Michigan local leaders expect mixed impacts from expanded voter registration and absentee voting reforms
This report presents the experiences and opinions of Michigan’s local government clerks and other city and township leaders regarding three statewide voting and election reforms: 1) voter registration up to 15 days before an election via mail, online, and at a Secretary of State’s office; 2) in-person, same-day voter registration up to and including Election Day at a local clerk’s office, and; 3) no-excuse absentee voting. These findings are based on statewide surveys of local government leaders in the Spring 2020 wave of the Michigan Public Policy Survey (MPPS), conducted between March 30 and June 1, 2020.
- Looking at three specific voting and election reforms approved through Proposal 3 on Michigan’s 2018 ballot, 60% of city and township officials say no-excuse absentee voting has had positive impacts on their administration of elections so far while 14% report negative impacts. In addition, 45% report positive impacts from allowing mail-in and online voter registration up to just 15 days before an election compared to 19% reporting negative impacts. However, 40% say that same-day voter registration up to and including election day at local clerks’ offices has had negative impacts overall, versus 33% who report positive impacts.

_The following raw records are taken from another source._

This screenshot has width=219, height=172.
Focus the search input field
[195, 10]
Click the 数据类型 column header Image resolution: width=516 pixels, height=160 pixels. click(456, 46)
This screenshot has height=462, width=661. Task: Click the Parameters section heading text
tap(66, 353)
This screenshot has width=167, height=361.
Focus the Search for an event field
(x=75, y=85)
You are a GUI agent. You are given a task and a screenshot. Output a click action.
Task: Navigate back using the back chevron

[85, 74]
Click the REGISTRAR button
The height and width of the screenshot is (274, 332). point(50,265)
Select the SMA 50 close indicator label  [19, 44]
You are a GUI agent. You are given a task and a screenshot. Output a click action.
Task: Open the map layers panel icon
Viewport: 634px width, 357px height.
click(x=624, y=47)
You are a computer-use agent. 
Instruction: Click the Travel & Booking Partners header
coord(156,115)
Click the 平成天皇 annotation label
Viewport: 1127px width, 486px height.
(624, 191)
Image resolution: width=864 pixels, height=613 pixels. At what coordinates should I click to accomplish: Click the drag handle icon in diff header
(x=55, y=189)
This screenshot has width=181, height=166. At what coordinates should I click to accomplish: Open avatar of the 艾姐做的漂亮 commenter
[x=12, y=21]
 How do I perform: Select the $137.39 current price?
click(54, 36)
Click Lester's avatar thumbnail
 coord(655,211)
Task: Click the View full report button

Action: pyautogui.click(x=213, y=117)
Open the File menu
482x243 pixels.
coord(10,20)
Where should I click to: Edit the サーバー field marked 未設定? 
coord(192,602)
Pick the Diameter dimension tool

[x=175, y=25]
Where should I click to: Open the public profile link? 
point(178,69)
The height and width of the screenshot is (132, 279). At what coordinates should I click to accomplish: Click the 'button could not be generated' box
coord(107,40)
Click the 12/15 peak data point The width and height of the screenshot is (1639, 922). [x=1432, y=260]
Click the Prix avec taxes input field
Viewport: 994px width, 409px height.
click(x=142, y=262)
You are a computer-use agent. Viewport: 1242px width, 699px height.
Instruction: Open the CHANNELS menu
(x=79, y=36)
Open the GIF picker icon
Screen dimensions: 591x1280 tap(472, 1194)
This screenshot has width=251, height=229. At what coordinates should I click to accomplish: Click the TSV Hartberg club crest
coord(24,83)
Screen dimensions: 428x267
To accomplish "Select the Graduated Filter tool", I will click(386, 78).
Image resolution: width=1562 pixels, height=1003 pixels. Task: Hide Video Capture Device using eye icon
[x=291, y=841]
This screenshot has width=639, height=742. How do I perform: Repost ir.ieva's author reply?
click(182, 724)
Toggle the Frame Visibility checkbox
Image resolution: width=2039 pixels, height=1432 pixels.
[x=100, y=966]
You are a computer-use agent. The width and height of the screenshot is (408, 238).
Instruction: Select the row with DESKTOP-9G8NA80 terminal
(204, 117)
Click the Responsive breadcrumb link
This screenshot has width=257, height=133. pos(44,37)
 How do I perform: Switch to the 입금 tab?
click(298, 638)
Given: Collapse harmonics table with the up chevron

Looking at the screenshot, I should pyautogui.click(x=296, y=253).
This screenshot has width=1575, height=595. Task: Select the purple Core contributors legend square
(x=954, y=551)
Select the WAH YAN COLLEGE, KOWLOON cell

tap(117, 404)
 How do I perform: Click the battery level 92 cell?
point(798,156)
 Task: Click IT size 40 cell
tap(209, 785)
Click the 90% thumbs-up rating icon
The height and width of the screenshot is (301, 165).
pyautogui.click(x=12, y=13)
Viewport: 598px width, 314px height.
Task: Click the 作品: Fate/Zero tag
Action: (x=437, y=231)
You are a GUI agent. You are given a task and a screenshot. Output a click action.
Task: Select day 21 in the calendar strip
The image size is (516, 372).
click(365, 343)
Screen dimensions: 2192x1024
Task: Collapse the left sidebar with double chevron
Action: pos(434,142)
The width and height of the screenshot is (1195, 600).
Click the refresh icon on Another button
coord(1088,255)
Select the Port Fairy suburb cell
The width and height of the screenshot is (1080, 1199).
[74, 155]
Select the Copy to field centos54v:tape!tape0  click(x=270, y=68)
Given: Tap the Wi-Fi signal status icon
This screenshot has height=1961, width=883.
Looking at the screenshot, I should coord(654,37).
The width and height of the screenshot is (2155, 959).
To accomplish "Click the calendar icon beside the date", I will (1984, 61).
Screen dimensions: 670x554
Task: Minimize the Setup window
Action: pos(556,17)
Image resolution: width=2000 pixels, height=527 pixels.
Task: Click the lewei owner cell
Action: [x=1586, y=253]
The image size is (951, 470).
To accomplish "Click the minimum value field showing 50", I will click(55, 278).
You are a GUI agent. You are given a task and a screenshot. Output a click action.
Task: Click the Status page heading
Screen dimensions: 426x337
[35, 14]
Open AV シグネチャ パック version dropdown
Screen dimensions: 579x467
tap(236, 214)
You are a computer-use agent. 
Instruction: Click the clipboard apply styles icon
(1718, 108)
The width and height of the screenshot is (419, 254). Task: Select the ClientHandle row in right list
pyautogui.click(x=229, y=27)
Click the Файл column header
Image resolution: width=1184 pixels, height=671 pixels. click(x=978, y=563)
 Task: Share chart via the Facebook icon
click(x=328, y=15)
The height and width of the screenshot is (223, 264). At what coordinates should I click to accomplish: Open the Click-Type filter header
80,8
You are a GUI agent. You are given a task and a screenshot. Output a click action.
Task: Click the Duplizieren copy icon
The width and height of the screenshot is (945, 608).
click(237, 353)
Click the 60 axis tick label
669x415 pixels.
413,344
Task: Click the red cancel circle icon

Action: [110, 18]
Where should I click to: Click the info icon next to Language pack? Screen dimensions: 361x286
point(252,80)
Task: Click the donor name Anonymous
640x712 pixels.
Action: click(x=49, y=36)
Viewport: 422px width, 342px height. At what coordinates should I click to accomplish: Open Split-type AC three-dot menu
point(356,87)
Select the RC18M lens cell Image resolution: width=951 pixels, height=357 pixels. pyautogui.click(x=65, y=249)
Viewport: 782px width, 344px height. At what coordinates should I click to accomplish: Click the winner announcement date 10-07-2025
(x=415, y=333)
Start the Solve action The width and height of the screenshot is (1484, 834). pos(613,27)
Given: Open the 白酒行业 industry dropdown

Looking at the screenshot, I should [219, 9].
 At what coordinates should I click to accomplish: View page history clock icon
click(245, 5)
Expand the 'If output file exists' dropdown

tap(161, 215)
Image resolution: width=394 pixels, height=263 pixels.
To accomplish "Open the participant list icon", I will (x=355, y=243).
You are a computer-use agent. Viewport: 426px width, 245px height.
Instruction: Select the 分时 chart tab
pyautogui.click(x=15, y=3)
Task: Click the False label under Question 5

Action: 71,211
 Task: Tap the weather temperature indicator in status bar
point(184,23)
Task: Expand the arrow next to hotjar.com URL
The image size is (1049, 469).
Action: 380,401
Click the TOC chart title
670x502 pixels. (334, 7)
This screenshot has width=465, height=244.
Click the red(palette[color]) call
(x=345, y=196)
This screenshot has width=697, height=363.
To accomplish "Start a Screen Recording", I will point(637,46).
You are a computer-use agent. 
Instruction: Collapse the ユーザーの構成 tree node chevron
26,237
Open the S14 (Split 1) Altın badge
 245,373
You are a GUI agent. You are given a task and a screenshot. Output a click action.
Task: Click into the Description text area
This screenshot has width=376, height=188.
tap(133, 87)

- Looking ahead to the November 2020 general election, local officials are more likely to expect these reforms to cause problems for their jurisdiction compared with their experiences so far, particularly in large communities.
- In terms of no-excuse absentee voting, less than a quarter (23%) expect problems, though it should be noted that most completed the survey before Michigan’s Secretary of State announced absentee ballot applications would be mailed to all registered voters for the August and November 2020 elections. Concern increases to 32% among the state’s largest jurisdictions—those with more than 30,000 residents.
- When it comes to shifting the mail-in voter registration deadline from 30 days to 15 days before an election, only 27% predict this will be somewhat of a problem or a significant problem, although this includes 45% in larger jurisdictions.
- Local leaders’ greatest concerns for November are with the impact of in-person same-day voter registration, for which a majority (55%) expect problems. In the largest jurisdictions this rises to 75%, yet even in the smallest jurisdictions, almost half (47%) of local officials predict problems with same-day registration in November.
- There are differences in concerns about the November 2020 election among city and township clerks (who are responsible for administering elections) compared to each other and to other city and township officials.
- City clerks are more concerned about the changes to voter registration deadlines compared to their township counterparts, while township clerks are more likely than city clerks to expect problems from no-excuse absentee voting.
- For both cities and townships, clerks are less likely to expect problems with no-excuse absentee voting compared to other local officials such as city mayors and administrators or township supervisors.
- Local officials are particularly concerned about staffing and workload issues regarding these reforms. However, they see benefits from increased ease of voting and voter turnout. They also expect both benefits and challenges related to the COVID-19 pandemic.